Stewardship

Becky Jaffe and the Art of Biophilia

November 26, 2013

In 1973, psychoanalyst Erich Fromm first coined the term biophilia. Translated to a love of life or living creatures, Fromm used the term to describe the psychological orientation of being drawn to all that is alive. This same idea was later popularized by Edward O. Wilson in the “biophilia hypothesis,” which proposed that humans possess an innate tendency to seek connections with nature and other life forms. For nature photographer Becky Jaffe, the concept forms the foundation of her work, embodies her philosophy of experiencing nature, and headlines her portfolio, “The Art of Biophilia.”

Following a growing interest in biology, Jaffe transitioned from working as a human rights photographer to nature photography, originally focusing on the insects scampering under logs and camouflaged amongst the leaves. “I was mainly an insect photographer but much to my surprise I’m becoming an obsessive birder,” she said. “Birds are becoming more and more prominent for me.”

An egret during a display flight. Photo: Becky Jaffe
Evidence: Gesture I. An egret performs a display flight. Photo: Becky Jaffe

Jaffe’s photographs have an impressionistic quality that stems from her mission to create portraits of wildlife that echo another art form. This abstract quality is apparent in a bird series that juxtaposes white birds against a white, overexposed background, resulting in a photograph reminiscent of a Japanese silk screen painting.

“Aesthetically, my preference is that my images look like another art form,” she says. “I want it to look like a watercolor or a charcoal sketch by using only my camera’s capabilities.”

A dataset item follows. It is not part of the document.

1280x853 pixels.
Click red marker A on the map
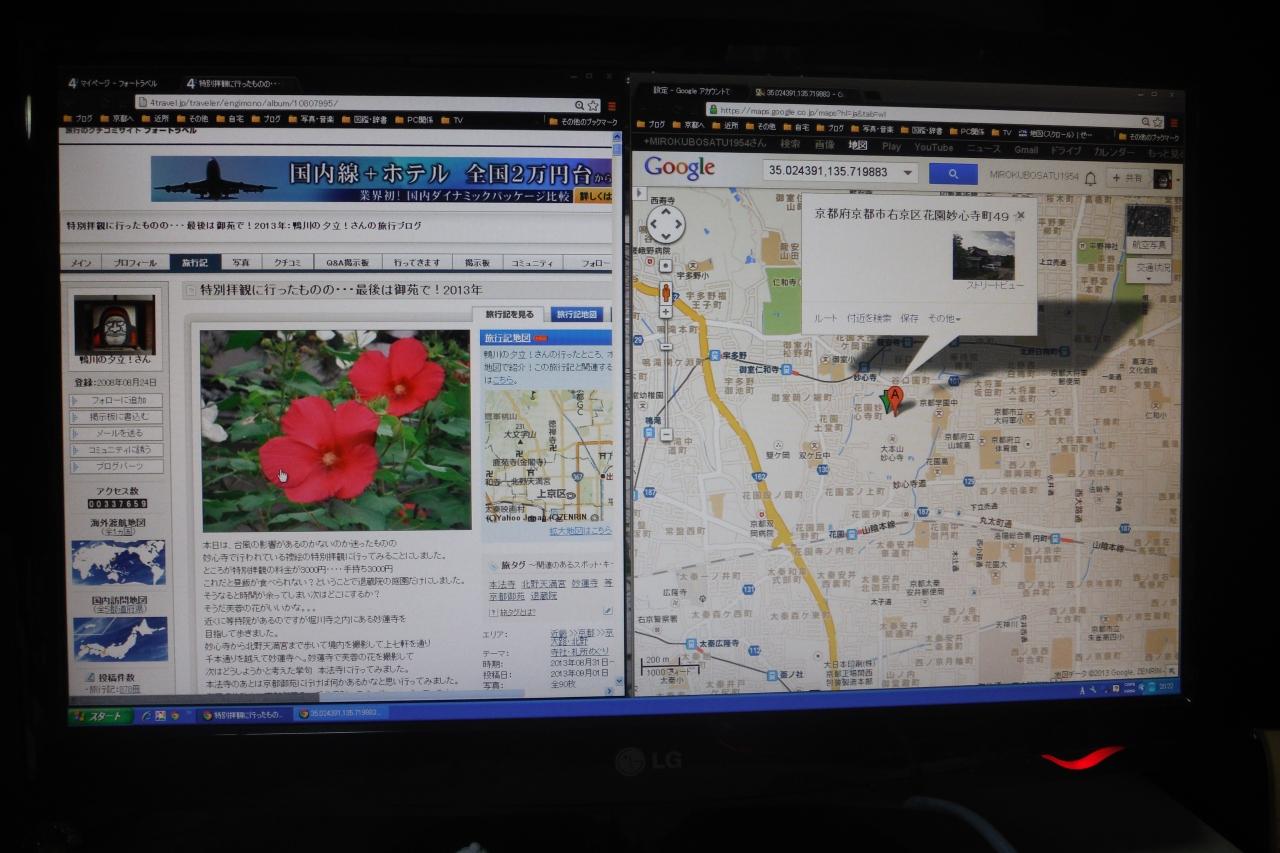point(895,398)
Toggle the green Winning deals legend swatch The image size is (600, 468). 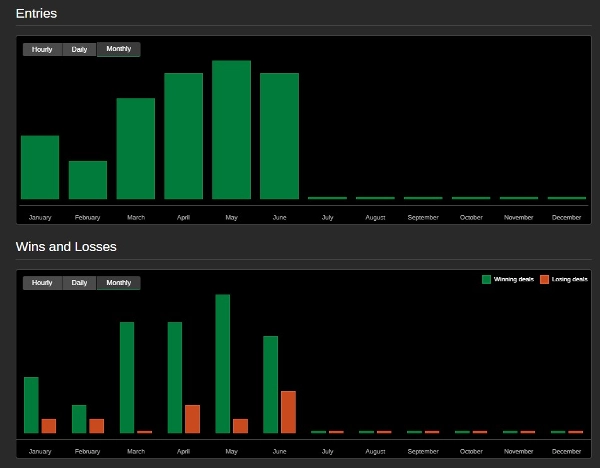pos(486,279)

Evidence: Gesture II. An egret performing a display flight. Photo: Becky Jaffe
Evidence: Gesture II. An egret performs a display flight. Photo: Becky Jaffe

Egrets feature heavily in Jaffe’s work. She says she finds their jarring calls compelling, and having photographed them as far away as Madagascar, likens their global distribution to a welcoming committee. Over the course of four years she has photographed the snowy and great egrets of the Bay Farm Island rookery in Alameda. Throughout the breeding season Jaffe watches the slow waltz unfold as the males preen their feathers and present sticks to the females to construct a nest. After observing the species for so long, she says she has learned to anticipate their behavior.

“I know when an egret picks a choice, juicy stick they’re going to do a display flight,” she said. “And that’s my chance to shoot them.”

Evidence: Gesture III. An egret performing a display flight. Photo: Becky Jaffe
Evidence: Gesture III. An egret performs a display flight. Photo: Becky Jaffe

A reverence for nature is the underlying theme of Jaffe’s work which she describes as a series of “love letters to the biosphere.”

“My photography is a reminder to myself and others of what they love about the biosphere so that we have an investment in saving it,” Jaffe says. “You would never save something that you don’t love, so the love has to come first.”

Following the display flight, the egret on the right delivered the stick to its mate and they bow to one another. Becky Jaffe
Following the display flight, the egret on the right delivered the stick to its mate and they bow to one another. Becky Jaffe

Jaffe’s work will be featured in a solo exhibit, Nature’s Duets, from March – June 2015 at the Hayward Shoreline Interpretive Center Gallery. Prints of selected bird photographs are on sale now through December 31st at Collector Art in Berkeley.